As submitted by Carol and Rick Cloutier for Epicurious.com’s Favorite Mother’s Day Recipe Contest.
This is a surprisingly-light version of breakfast hash but is more of a hearty soup than a skillet dish. The first time I fed this to my Mother as a “breakfast-in-bed” surprise on Mother’s Day, she begged for seconds.
Makes 4 servings; can be doubled.

  • 2 tablespoons olive oil

  • 3 cloves garlic

  • 6 small red potatoes

  • ½ pound smoked link sausage (1 link)

  • ½ pound smoked ham

  • 2 cups beef bouillon

  • ½ teaspoon red pepper

  • 1 tablespoon thyme

  • 4 eggs

  • 4 slices of ciabatta bread

  • Heat oil in large skillet on medium-low heat. Peel and chop the garlic and add to the pan. Sauté about 2 minutes. Chop the potatoes into quarters and add to the garlic. Turn up the heat to medium and cook the potatoes and garlic for about 5 minutes.

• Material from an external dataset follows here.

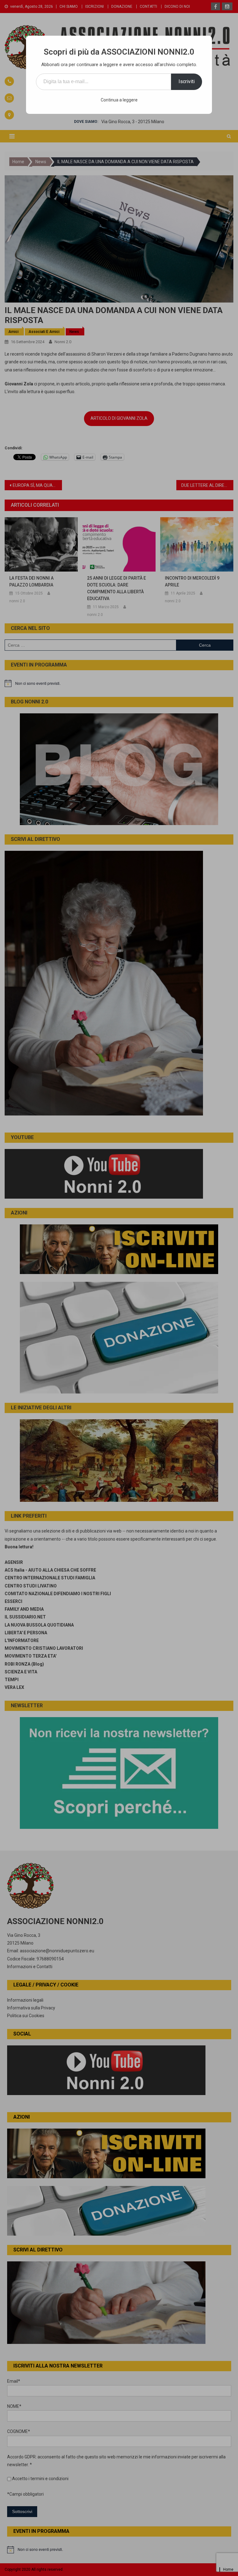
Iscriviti (186, 81)
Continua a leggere (119, 99)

  • Chop the sausage and ham and add to skillet. Cook another 5 minutes. Pour in the boullion and season with red pepper and thyme. Allow the broth mixture to simmer about 5 minutes. Carefully crack the eggs into the broth mixture and cover. The eggs will poach in the liquid in about 3 to 4 minutes.

  • Meanwhile, toast the bread.

  • To serve, remove the poached eggs with a slotted spoon and place each egg on a piece of toast. Spoon the stew mixture into soup bowls and top with each with the egg on the toast.